A clue to what this alternative learning mechanism might be was provided by a recent study in which healthy subjects were exposed to an incremental rotation but were provided only with binary reward rather than vector error (Izawa and Shadmehr, 2011). Under these circumstances, subjects showed exploratory trial-and-error behavior rather Everolimus mouse than typical monotonic adaptation behavior and also did not show a change in perceived hand
position. These two sets of results in humans are consistent with the idea that errors can be reduced through cerebellar-independent non-forward model-based processes as long as the errors lie within the envelope of exploratory variability. A study of saccadic gain adaptation in monkeys also showed a small amount of residual adaptation to a gain change after lesions of the oculomotor posterior vermis (Barash et al., 1999). The authors of this study could only speculate as to the locus for this residual capacity to reduce errors, suggesting it might be mediated by the cerebellar nuclei. We would suggest that this result in monkeys is reminiscent of Bosutinib clinical trial the human reaching studies reported above and that the mechanism might
be outside the cerebellum.

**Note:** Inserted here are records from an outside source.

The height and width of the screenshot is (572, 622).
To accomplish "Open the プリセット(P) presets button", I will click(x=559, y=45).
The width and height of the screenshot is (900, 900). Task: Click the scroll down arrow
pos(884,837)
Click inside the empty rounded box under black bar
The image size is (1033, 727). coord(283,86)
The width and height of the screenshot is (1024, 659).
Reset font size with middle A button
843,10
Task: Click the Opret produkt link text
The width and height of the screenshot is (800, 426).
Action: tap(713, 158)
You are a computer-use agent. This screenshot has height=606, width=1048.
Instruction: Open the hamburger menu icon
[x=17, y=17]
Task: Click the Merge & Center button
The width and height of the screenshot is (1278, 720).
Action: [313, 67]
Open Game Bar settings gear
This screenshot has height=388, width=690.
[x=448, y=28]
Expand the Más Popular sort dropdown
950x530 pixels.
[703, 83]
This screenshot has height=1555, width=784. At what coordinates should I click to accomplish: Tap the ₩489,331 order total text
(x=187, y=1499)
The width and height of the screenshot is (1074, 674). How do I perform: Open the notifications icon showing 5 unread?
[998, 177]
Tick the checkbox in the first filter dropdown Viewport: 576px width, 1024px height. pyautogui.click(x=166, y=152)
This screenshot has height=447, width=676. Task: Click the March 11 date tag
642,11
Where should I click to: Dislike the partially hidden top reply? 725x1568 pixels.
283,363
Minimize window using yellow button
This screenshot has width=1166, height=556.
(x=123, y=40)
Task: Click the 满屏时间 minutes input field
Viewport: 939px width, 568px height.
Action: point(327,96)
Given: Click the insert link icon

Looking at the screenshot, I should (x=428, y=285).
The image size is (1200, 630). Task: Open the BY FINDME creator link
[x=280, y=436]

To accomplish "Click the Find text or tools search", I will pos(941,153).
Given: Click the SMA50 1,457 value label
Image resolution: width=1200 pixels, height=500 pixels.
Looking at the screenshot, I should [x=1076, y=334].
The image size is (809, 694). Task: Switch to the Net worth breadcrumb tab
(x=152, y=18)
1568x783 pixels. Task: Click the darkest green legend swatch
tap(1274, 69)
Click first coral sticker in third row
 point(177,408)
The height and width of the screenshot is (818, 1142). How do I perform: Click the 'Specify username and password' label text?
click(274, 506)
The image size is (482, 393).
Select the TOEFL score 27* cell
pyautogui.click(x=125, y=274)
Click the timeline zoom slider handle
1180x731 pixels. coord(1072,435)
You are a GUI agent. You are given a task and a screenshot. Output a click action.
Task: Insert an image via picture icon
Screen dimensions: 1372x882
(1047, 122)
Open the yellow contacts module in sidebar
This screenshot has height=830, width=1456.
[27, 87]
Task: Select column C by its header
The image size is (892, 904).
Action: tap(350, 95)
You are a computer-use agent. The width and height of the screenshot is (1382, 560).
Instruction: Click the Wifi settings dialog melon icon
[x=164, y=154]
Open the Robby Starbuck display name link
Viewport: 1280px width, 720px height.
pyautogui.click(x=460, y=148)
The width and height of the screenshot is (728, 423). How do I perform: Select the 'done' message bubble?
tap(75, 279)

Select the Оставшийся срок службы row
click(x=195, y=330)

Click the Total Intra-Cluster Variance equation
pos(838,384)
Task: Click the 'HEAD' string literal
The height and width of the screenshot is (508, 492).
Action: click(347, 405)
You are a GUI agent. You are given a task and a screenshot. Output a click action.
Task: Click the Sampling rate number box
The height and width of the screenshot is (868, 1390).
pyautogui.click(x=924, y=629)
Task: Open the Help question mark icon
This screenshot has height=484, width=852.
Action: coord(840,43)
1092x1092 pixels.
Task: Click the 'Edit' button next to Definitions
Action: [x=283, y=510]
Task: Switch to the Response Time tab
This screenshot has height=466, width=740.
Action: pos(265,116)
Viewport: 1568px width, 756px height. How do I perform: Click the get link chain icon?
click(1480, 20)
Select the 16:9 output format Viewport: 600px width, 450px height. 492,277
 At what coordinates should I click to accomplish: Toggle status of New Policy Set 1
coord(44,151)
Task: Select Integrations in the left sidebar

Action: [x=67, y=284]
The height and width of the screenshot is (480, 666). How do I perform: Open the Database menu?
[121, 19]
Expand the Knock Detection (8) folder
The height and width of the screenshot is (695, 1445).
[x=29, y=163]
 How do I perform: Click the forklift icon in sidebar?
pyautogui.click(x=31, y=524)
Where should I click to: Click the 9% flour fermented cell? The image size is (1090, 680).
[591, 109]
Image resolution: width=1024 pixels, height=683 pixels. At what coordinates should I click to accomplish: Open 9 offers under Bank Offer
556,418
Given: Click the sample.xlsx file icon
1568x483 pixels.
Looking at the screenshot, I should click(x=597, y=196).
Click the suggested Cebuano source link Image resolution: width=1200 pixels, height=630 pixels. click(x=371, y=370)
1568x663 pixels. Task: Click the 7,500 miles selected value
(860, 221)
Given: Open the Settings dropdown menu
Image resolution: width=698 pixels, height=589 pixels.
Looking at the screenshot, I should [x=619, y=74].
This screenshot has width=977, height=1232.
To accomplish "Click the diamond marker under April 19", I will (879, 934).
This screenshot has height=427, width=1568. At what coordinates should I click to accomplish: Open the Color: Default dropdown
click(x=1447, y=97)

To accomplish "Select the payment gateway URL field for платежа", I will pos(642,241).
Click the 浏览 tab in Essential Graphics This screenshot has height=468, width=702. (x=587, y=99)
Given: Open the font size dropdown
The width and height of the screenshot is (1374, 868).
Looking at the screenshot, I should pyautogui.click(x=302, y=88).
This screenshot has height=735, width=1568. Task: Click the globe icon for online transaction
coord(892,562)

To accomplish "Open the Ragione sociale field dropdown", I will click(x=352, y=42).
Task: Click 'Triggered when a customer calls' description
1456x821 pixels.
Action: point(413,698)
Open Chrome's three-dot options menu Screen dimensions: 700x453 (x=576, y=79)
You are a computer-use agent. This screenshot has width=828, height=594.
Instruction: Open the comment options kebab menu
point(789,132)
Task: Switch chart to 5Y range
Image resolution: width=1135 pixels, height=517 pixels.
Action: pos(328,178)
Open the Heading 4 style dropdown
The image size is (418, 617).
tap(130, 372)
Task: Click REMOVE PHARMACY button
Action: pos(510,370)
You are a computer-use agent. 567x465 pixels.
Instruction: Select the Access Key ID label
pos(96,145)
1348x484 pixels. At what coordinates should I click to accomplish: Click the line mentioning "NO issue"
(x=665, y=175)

Support for this idea comes from studies in monkeys, in which intermediate and lateral deep cerebellar nuclei ablations were performed and yet slow recovery of limb ataxia was still seen, which was reversed with lesions to sensory cortex (Mackel, 1987). Compared to the cerebellum, the precise role of the basal ganglia in motor learning remains unclear and contradictory. Like
the cerebellum, both the anatomy and neurotransmitter localization for the basal ganglia (BG) are highly conserved in all vertebrates, again suggesting a preserved form of computation (Reiner et al., 1998). Of particular interest, is the fact that basal ganglia output evolved from principally Oxalosuccinic acid targeting the tectum in amphibians to also targeting cortical regions in reptiles and in subsequent vertebrates (Reiner et al., 1998). In addition, there is no evidence for either cortical or significant dopaminergic inputs to striatum in amphibians. Amphibians have simpler musculoskeletal systems and execute a simpler repertoire of movements than reptiles; their movements are tectally mediated, stereotypical, and stimulus locked (Reiner et al., 1998). This phylogenetic transition between amphibians and reptiles with respect to the connections of the BG is interesting for a number of reasons. First, it suggests that the BG perform a function that does not have an obligate relationship to cortex.